Sliding hernias are of special concern regarding risk for visceral injury. When the colon or, less commonly, the urinary bladder forms a part of the hernia sac without being covered by the peritoneum, the risk for injury is increased. Case reports report various organs contained in sliding hernias. In most cases, however, it is the sigmoid colon, the urinary bladder, and the caecum or appendix [30]. There are few reports on the outcome after repair for sliding groin hernias, and the incidence of visceral injury is thus poorly understood although a complication rate of 16 % after sliding hernia repair has been reported [31]. This concurs with the doubling of the risk for surgical complications in sliding hernias compared to non-sliding hernias observed in the present study.

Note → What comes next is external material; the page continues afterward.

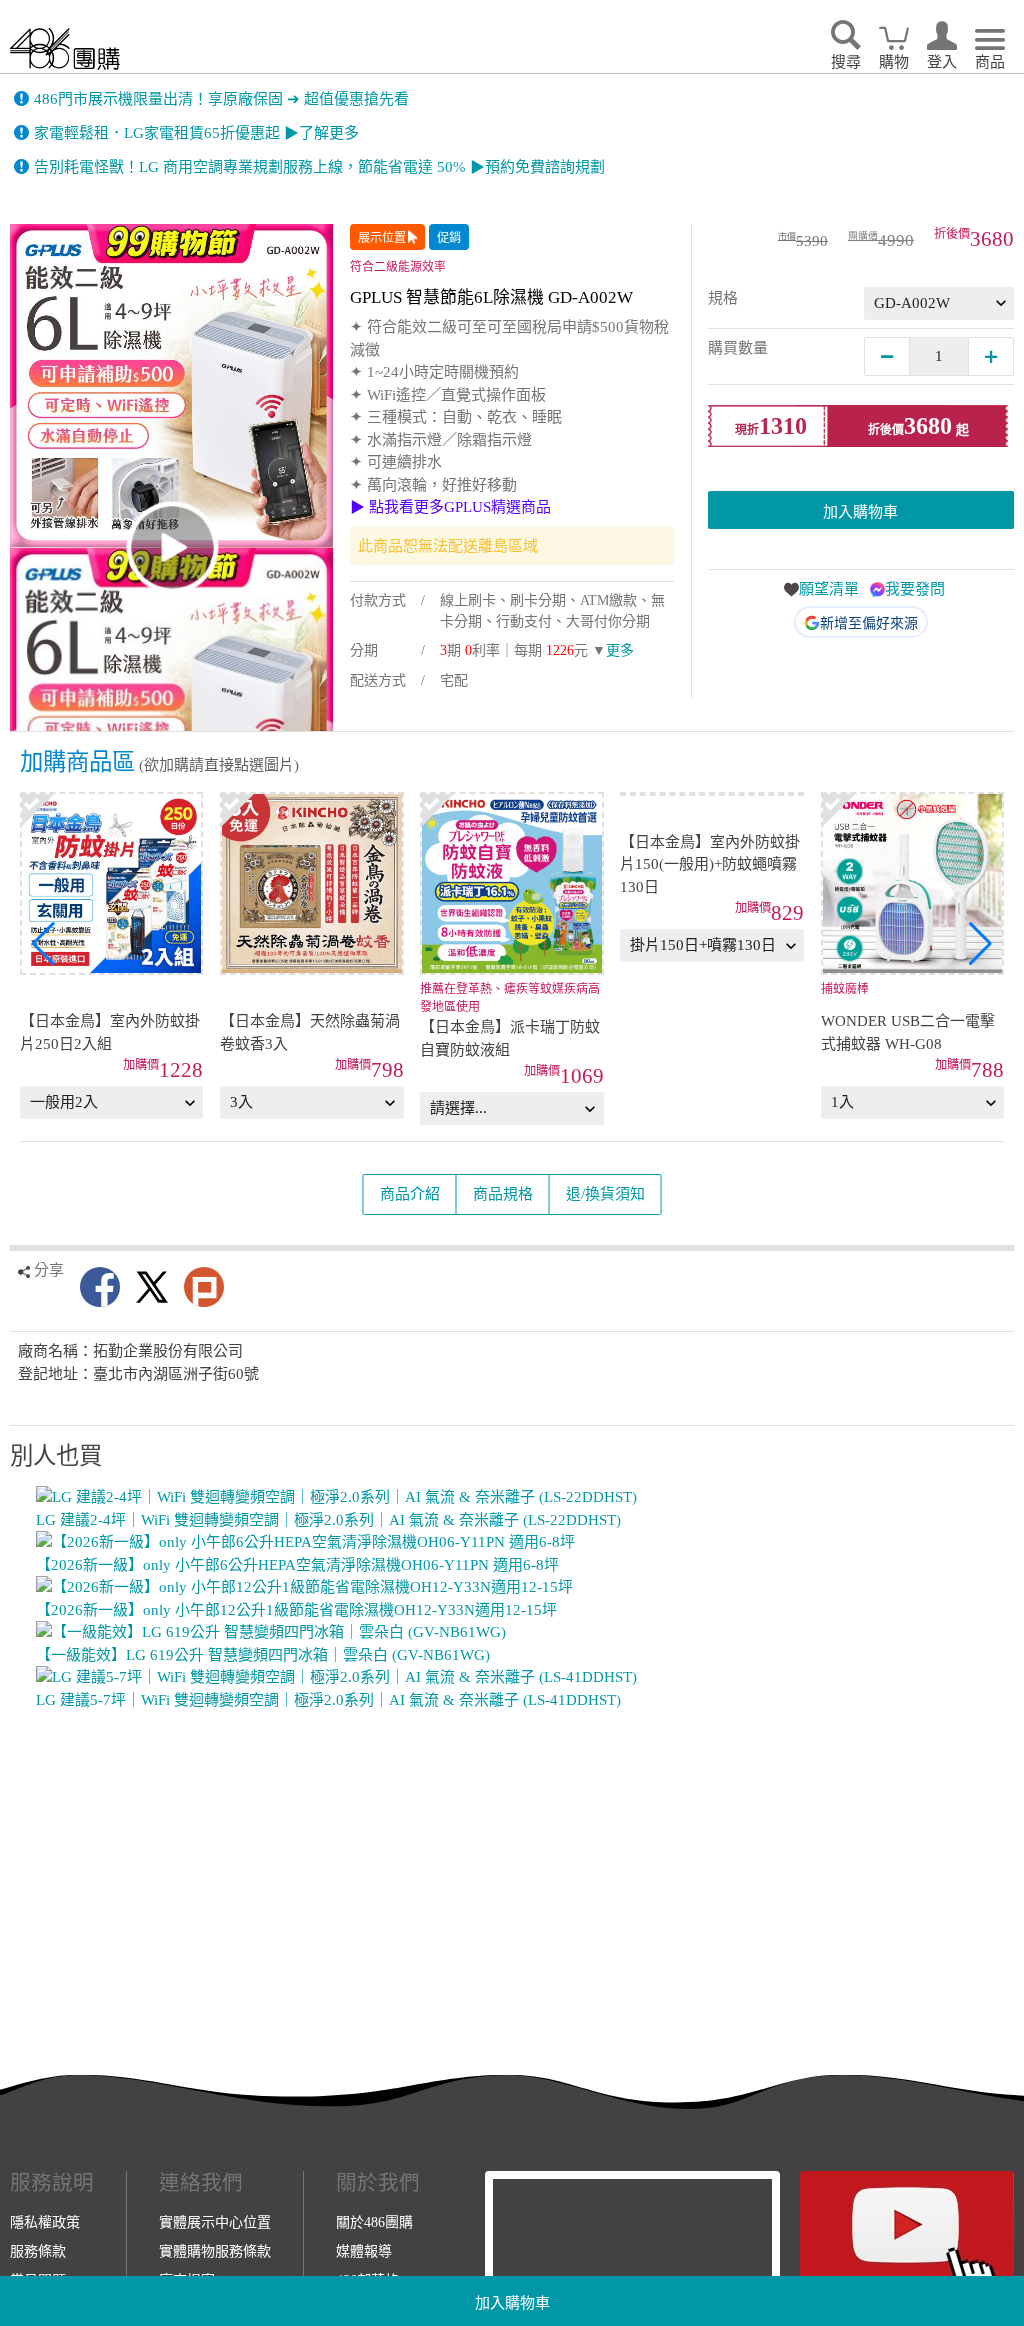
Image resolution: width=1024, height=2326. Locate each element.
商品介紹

The above study show that individuals above the age of 60 years or with ASA score above, 2 have a higher risk of suffering from severe cardiovascular complications after groin hernia repair. Therefore, the operation should be planned carefully both by the anesthesiologist and surgeon. If feasible, use local anesthesia on older patients or on patients with high comorbidity. In order to decrease the risk of severe adverse surgical events it is possible that two surgeons should perform attend operations of higher risk such as emergency operations, recurrent hernia operations, and when one might suspect sliding hernias to be present.

In conclusion, age 60 years and above, male gender, high ASA score, regional anesthesia and emergency surgery were associated with an increased risk for cardiovascular complications. All methods other than open anterior mesh repair were associated with increased risk for surgical complication as were sliding hernia, bilateral hernia, emergency hernia, recurrent hernia and emergency operation.